A virtual screening room, or online film festival, isn’t exactly a novel concept.  Remember iFilm, AtomFilms, StudentFilms, MediaThatMatters?  All are at least a half-decade old; most have since expired.  All promised the exposure, on-demand community and robust interactivity that only the internet could provide.  None, however, brought the potential promotional power of YouTube. 
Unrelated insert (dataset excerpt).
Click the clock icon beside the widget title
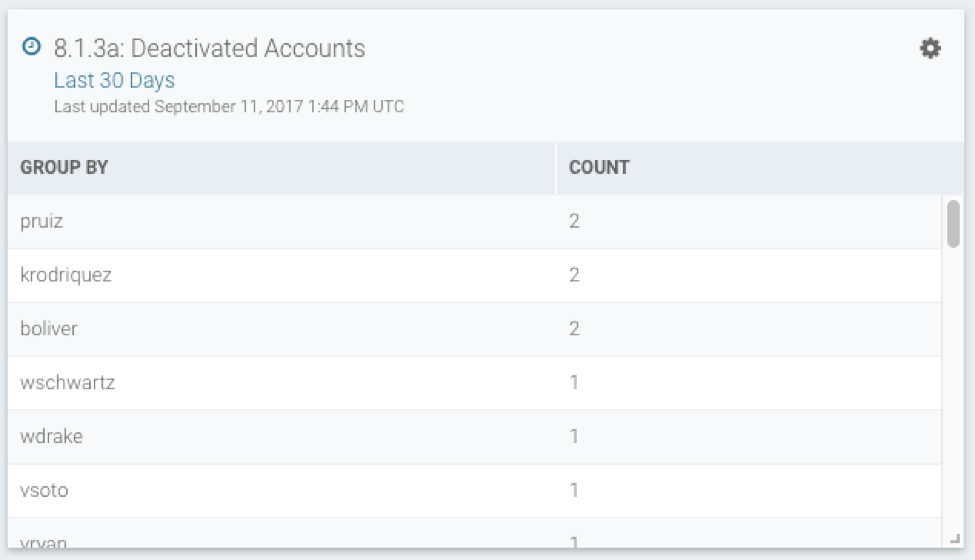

Screening Room is "a platform for top films from around the world to find the audiences they deserve" and is the first of what we expect to be a collection of quardened off, curated, micro-YouTubes fostered by the promotional and technological power of the internet’s biggest video player.  The sheer ubiquity of the YouTube brand means its emerging collection of niche sites and initiatives is bound to attract some interesting work, and we can already see that with Screening Room. 
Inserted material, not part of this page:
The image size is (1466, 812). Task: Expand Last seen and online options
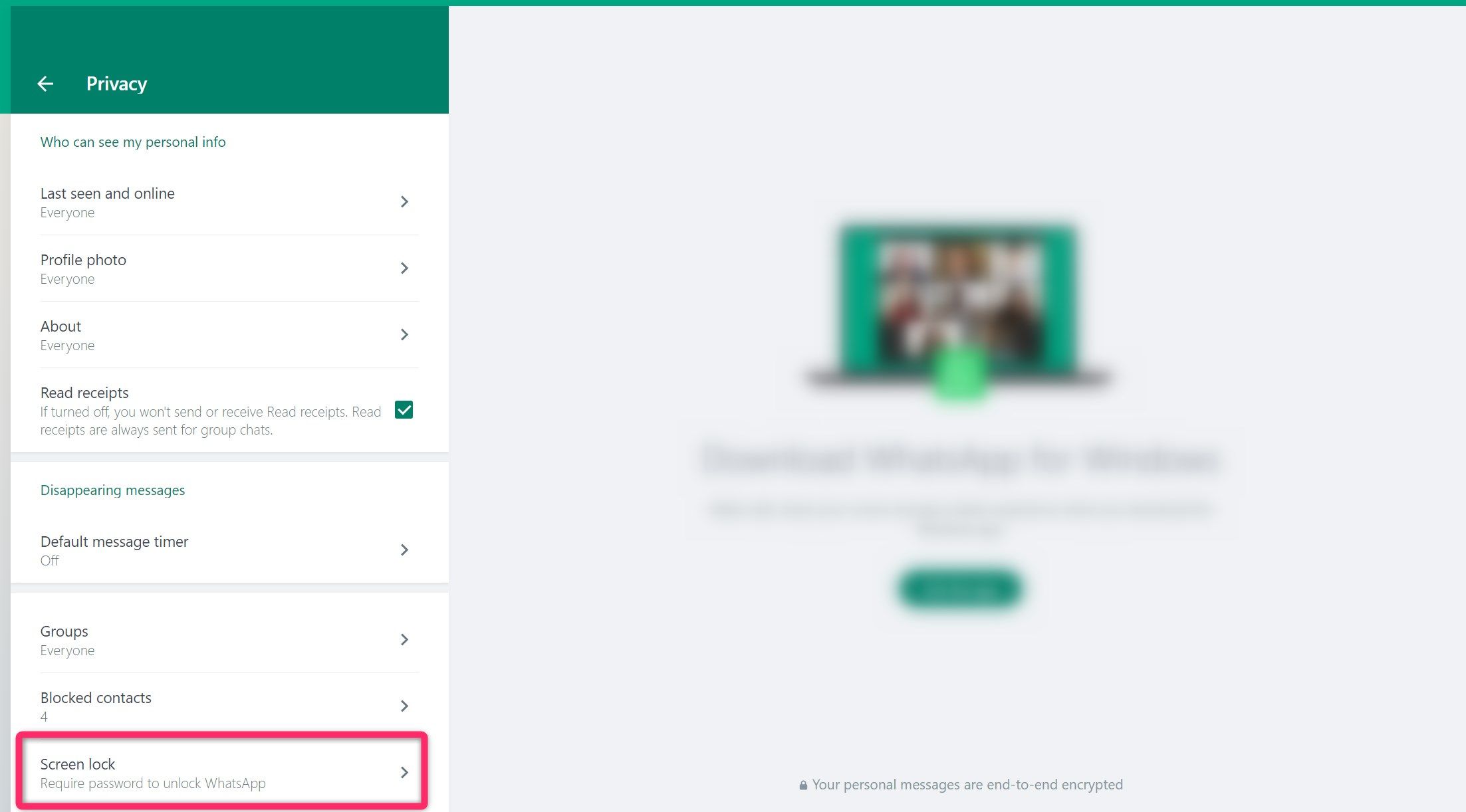(225, 201)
Love and War isn’t exactly the quintessential YouTube video.  The meticulously-created stop-motion Opera — likely the first of its kind — is certainly not for the unrefined palette. It won Best Animated Short from the 2007 Los Angeles Film Festival, and its creator has been described as "the Orson Welles of stop-motion opera cinema with puppets." 

###Not surprisingly, the award-winning art film has seen a measly few hundred views on YouTube.  Marina the sexy philologist gets 100 times that many views by smiling.  As NewTeeVee’s Chris Albrecht notes, "People prefer farts being lit on fire to artsy short films."  Not that Marina often farts.
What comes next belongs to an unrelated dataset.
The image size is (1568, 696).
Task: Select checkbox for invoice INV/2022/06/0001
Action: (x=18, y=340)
But YouTube is intent on “creating new business opportunities for filmmakers” — for instance viewers can click to "Buy Film" — and Screening Room’s selectivity will make appearance on the site a feather in one’s cap.  If you’re a filmmaker with an artistic masterpiece that needs an audience, this is meaningful exposure. Interested filmmakers should email  ytscreeningroom@youtube.com.

I’m interested to see how this model will be applied to other video niches, like how-to videos, cooking videos or city videos.  Building parameters around community-created media is, in itself, an interesting undertaking.